CT images of eight patient-specific cases, where cerebral aneurysms, nasal cavities, and an aortic arch are the objects of interest. In the aneurysm cases, the results are compared against constant greyscale thresholding and manual segmentation. The manual segmentations of the aneurysms are validated by a clinical practitioner. Only a qualitative comparison is available for the nasal cavities, and the aortic arch geometries. The results show that the proposed method is effective and capable of extracting the target object in a noisy domain.
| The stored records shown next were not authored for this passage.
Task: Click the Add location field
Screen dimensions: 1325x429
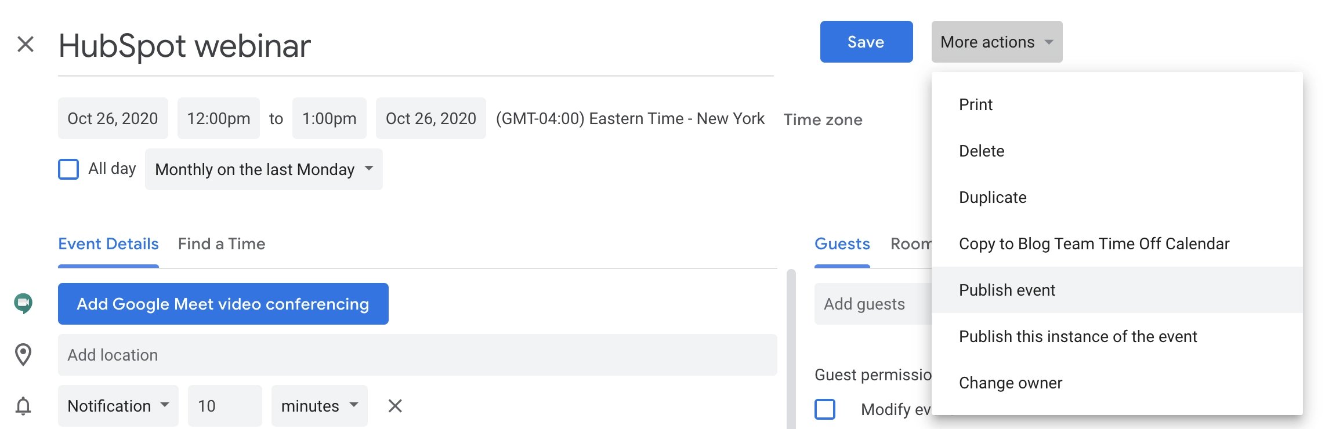Action: [x=417, y=355]
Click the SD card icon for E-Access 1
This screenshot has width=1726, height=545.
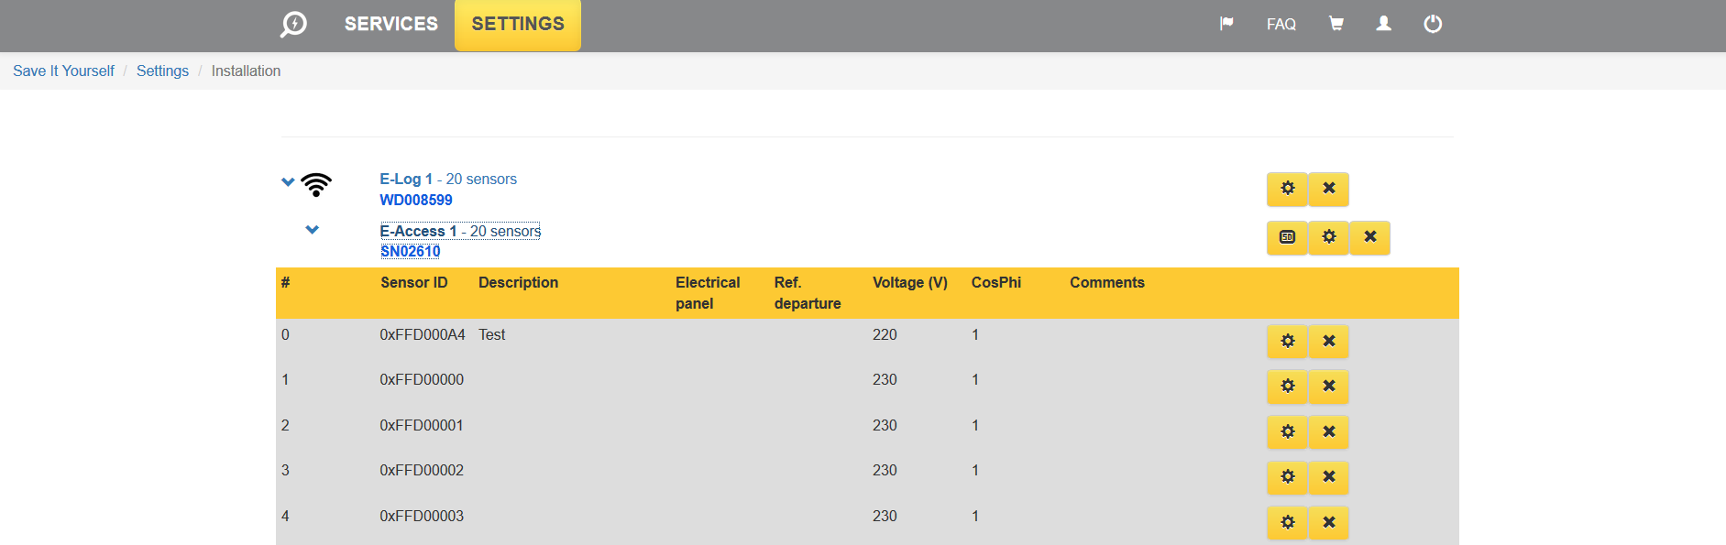[1287, 237]
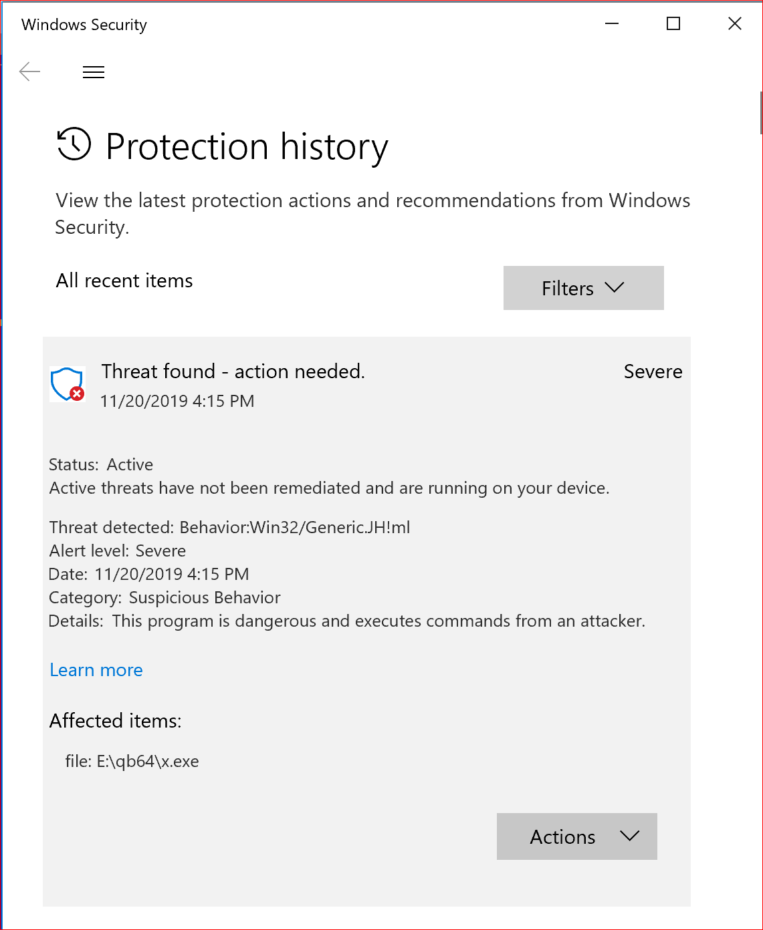This screenshot has height=930, width=763.
Task: Click the Category: Suspicious Behavior line
Action: pyautogui.click(x=165, y=597)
A sensitivity study is carried out to verify the method's performance with respect to modeling or user choices. The segmentation by the proposed method is also evaluated by performing CFD simulation, including near-wall flow analysis, to ensure that the segmented geometry and the resulting computed solution are representative and meaningful 1) .
图像分割
8例患者特异性病例的CT图像,其中脑动脉瘤,鼻腔和主动脉弓是感兴趣的对象。在动脉瘤病例中,将结果与恒定灰度阈值和人工分割进行比较。手工分割动脉瘤是由临床医生验证。只有鼻腔和主动脉弓几何形状的定性比较是可用的。实验结果表明,该方法能够有效地提取噪声域中的目标。进行了灵敏度研究,以验证该方法在建模或用户选择方面的性能。通过CFD模拟(包括近壁流动分析)对所提出方法的分割进行了评估,以确保分割的几何形状和所得计算解具有代表性和意义(1)。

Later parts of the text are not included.